Did the model overfit? even though we got 100% accuracy that might not mean overfitting because:
- setosa is completely linearly separable.
- versicolor vs. virginica are also almost linearly separable in petal space.
6 Train the dataset on radial kernel
- Radial kernel - allows complex curved boundaries
- High cost - tries to classify training points almost perfectly (risk of overfitting)
set.seed(42)
iris_svm2 <- svm(Species ~ ., train, kernel = "radial", scale = TRUE, cost = 100)
summary(iris_svm2)
Call:
svm(formula = Species ~ ., data = train, kernel = "radial", cost = 100,
scale = TRUE)
Parameters:
SVM-Type: C-classification
SVM-Kernel: radial
cost: 100
Number of Support Vectors: 29
( 6 11 12 )
Number of Classes: 3
Levels:
setosa versicolor virginica
6.1 Plots
plot(iris_svm2, train, Petal.Length ~ Petal.Width, slice = list(Sepal.Length = 6, Sepal.Width = 3))
plot(iris_svm2, train, Sepal.Length ~ Sepal.Width, slice = list(Petal.Length = 4.5, Petal.Width = 1.75))
6.2 Predictions
test_pred2 <- predict(iris_svm2, test_in)
table(test_pred2)test_pred2
setosa versicolor virginica
7 8 6
6.3 Results
conf_matrix2 <- confusionMatrix(test_pred2, test_truth)
conf_matrix2Confusion Matrix and Statistics
Reference
Prediction setosa versicolor virginica
setosa 7 0 0
versicolor 0 7 1
virginica 0 0 6
Overall Statistics
Accuracy : 0.9524
95% CI : (0.7618, 0.9988)
No Information Rate : 0.3333
P-Value [Acc > NIR] : 4.111e-09
Kappa : 0.9286
Mcnemar's Test P-Value : NA
Statistics by Class:
Class: setosa Class: versicolor Class: virginica
Sensitivity 1.0000 1.0000 0.8571
Specificity 1.0000 0.9286 1.0000
Pos Pred Value 1.0000 0.8750 1.0000
Neg Pred Value 1.0000 1.0000 0.9333
Prevalence 0.3333 0.3333 0.3333
Detection Rate 0.3333 0.3333 0.2857
Detection Prevalence 0.3333 0.3810 0.2857
Balanced Accuracy 1.0000 0.9643 0.9286
Setosa (perfect): Prediction = Truth in all 7 cases → flawless.

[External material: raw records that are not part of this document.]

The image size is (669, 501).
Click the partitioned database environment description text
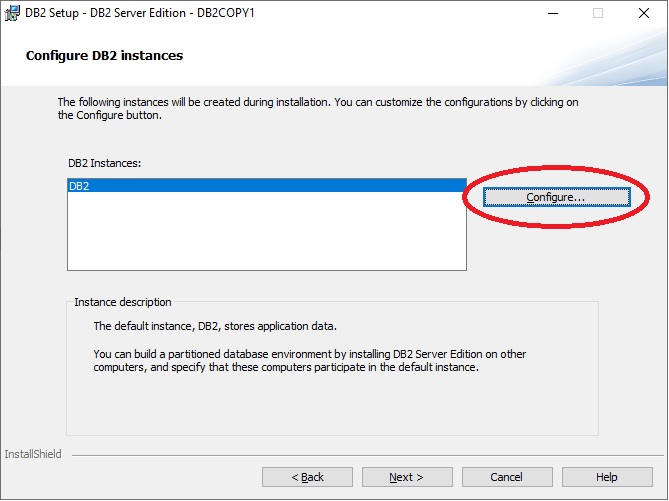(310, 360)
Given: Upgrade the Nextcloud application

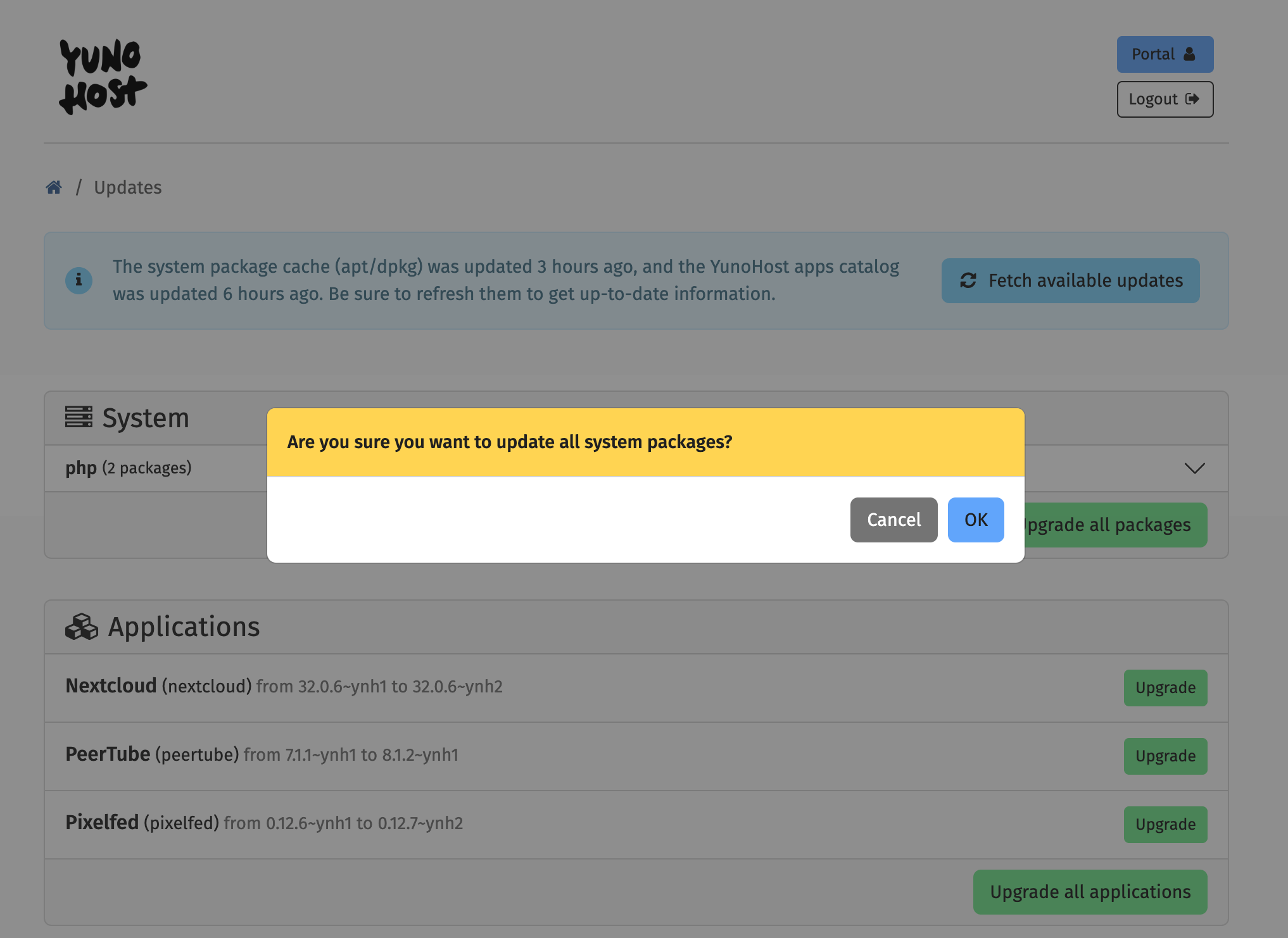Looking at the screenshot, I should (1165, 687).
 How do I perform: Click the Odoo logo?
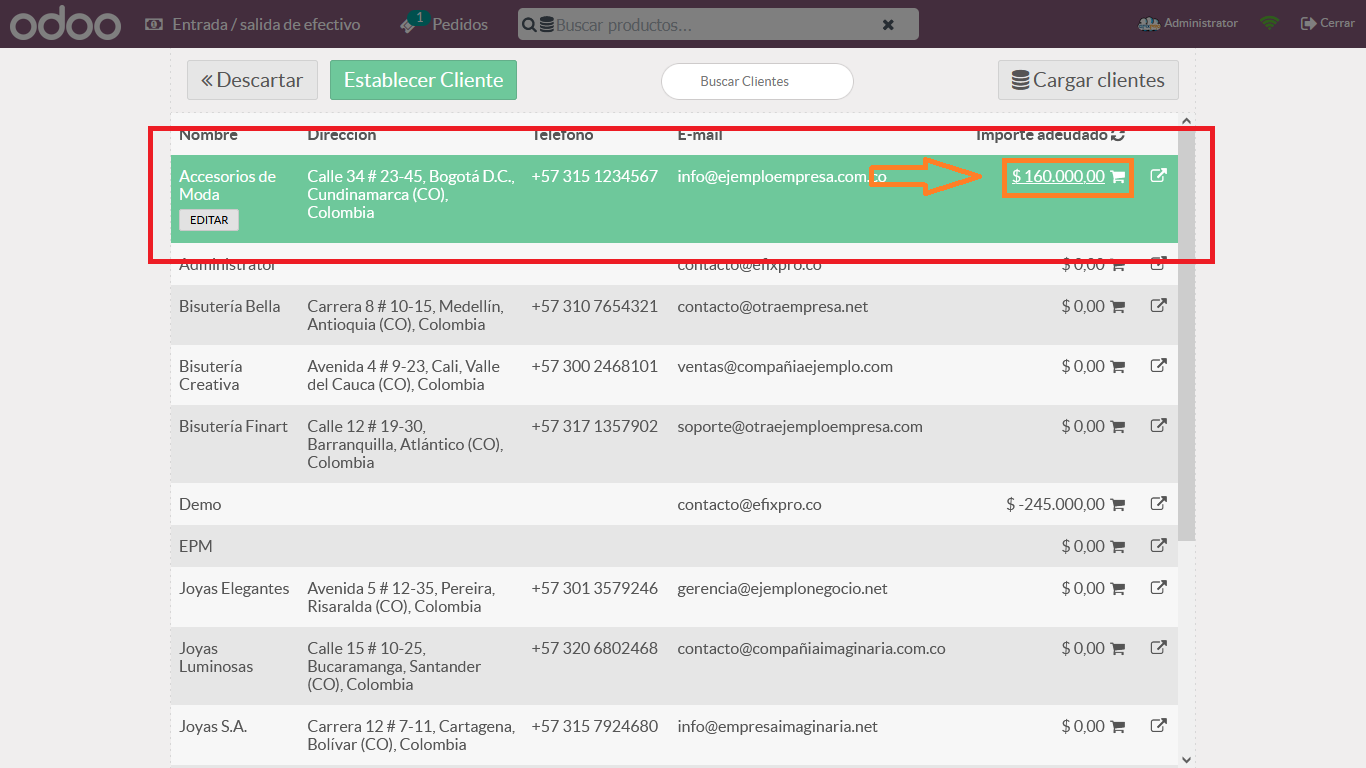coord(66,24)
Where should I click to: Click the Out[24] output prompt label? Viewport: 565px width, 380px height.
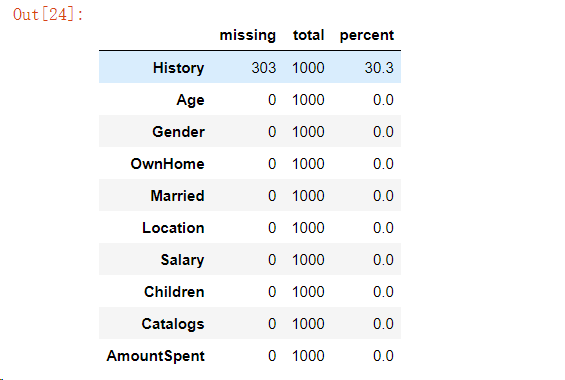tap(48, 14)
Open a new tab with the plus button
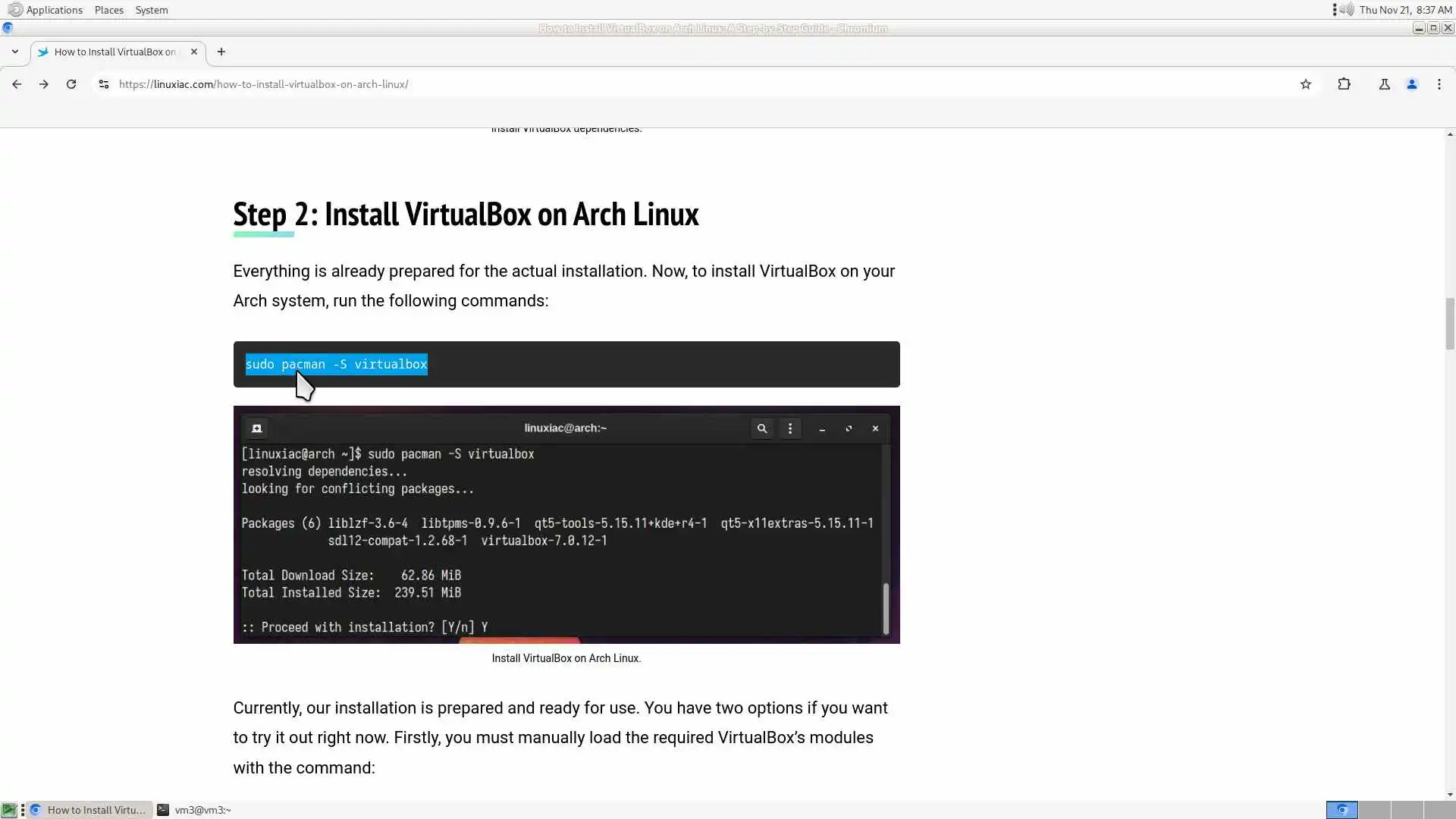The height and width of the screenshot is (819, 1456). (221, 52)
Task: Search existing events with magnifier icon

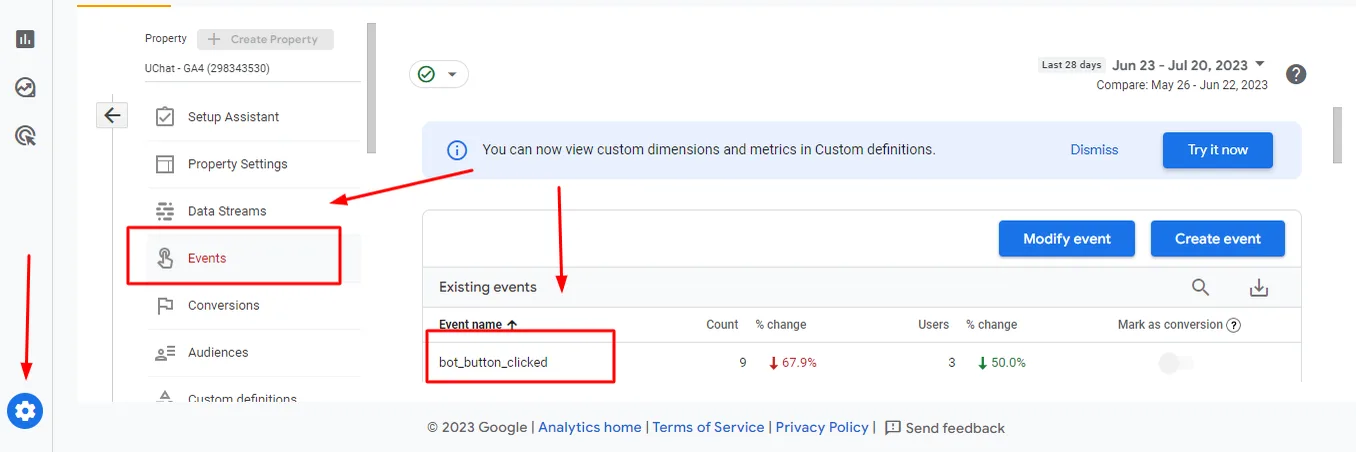Action: click(x=1201, y=287)
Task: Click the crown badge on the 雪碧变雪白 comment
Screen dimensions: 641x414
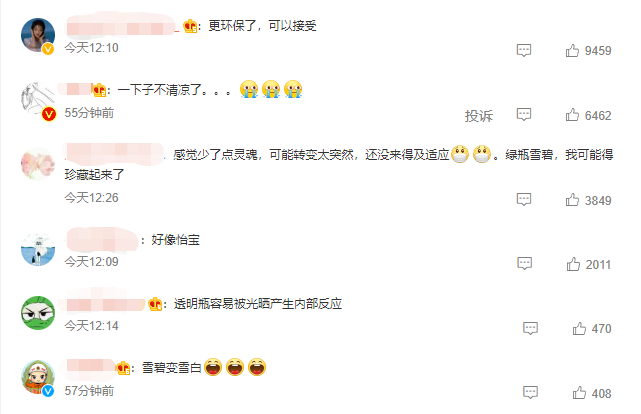Action: point(123,368)
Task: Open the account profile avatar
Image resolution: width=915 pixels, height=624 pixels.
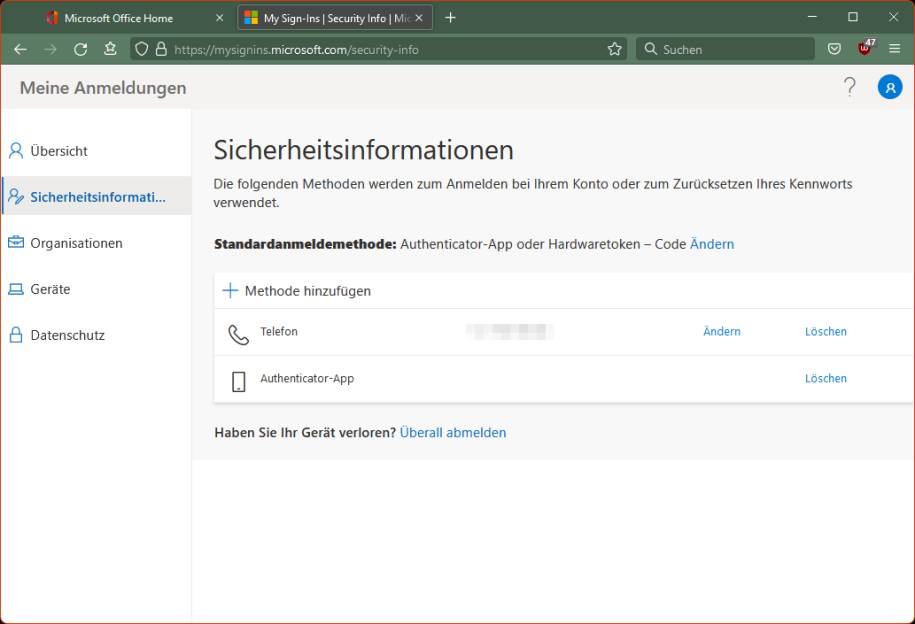Action: [889, 87]
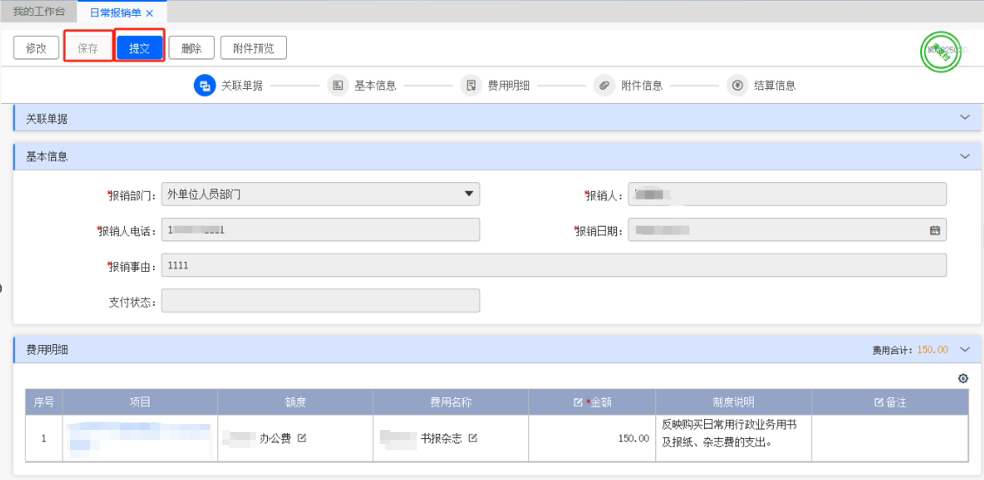Click the 基本信息 step icon
Screen dimensions: 984x480
pos(338,85)
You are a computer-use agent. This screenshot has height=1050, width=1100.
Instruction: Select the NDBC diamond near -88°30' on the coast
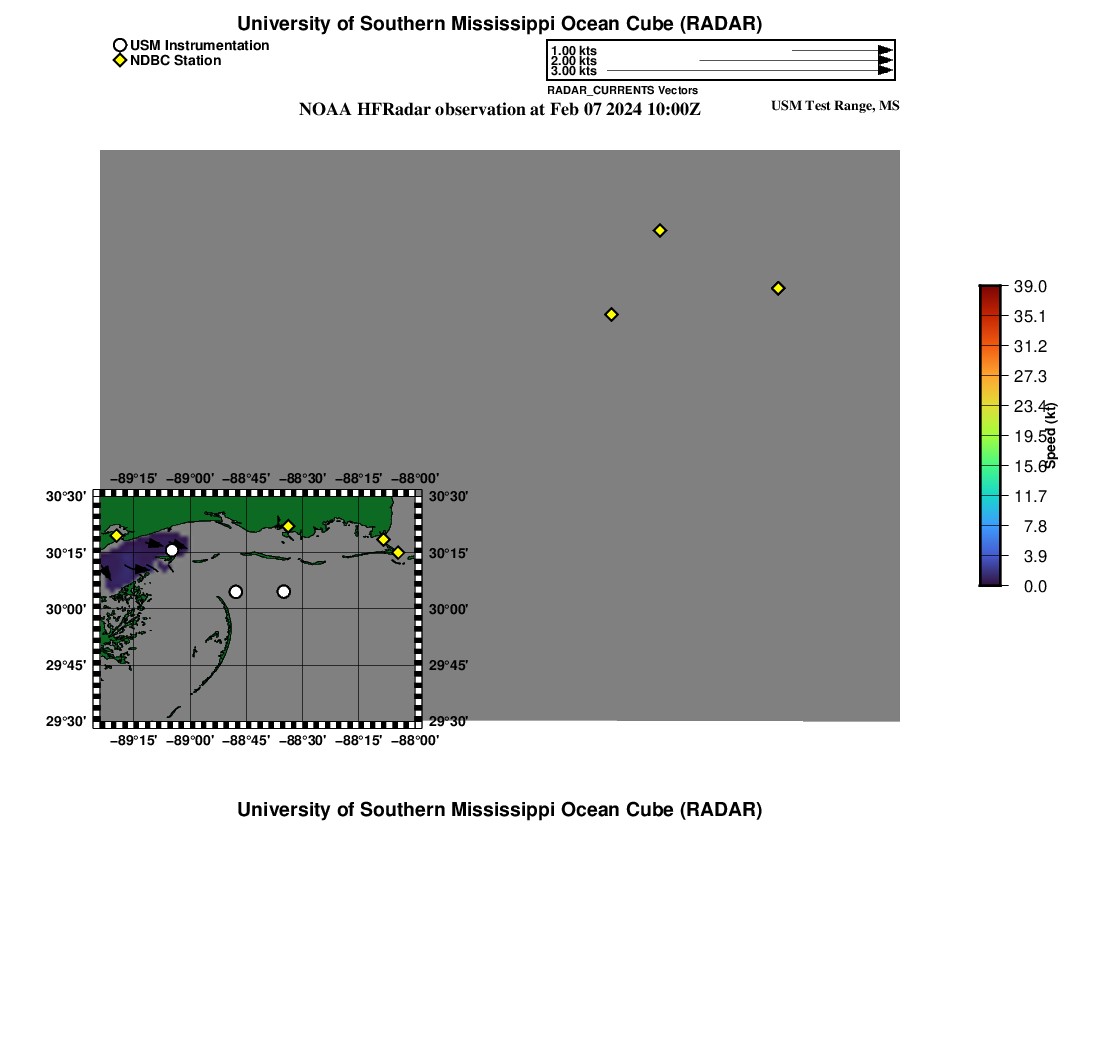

Versicolor (1 mistake): One virginica was misclassified as versicolor.
Virginica (1 mistake): The same misclassification reflects here → 6/7 correct.
Cost (C) controls how strictly the SVM tries to separate the classes.
6.4 High cost (C = large)
Means:
- Misclassification is heavily punished
- SVM tries very hard to separate data perfectly
- Margin becomes narrow
- Only the critical points (right on the boundary) stay as support vectors
- Fewer points are allowed inside the margin Results in fewer support vectors Because the model becomes more rigid and pushes as many points as possible away from the margin.
6.5 Low cost (C small)
Means:
- Misclassification is acceptable
- SVM allows violations
- Margin becomes wide
- More points fall inside or on the margin
- More points become support vectors
Result in more support vectors Because the model becomes more tolerant, allowing many points to influence the boundary.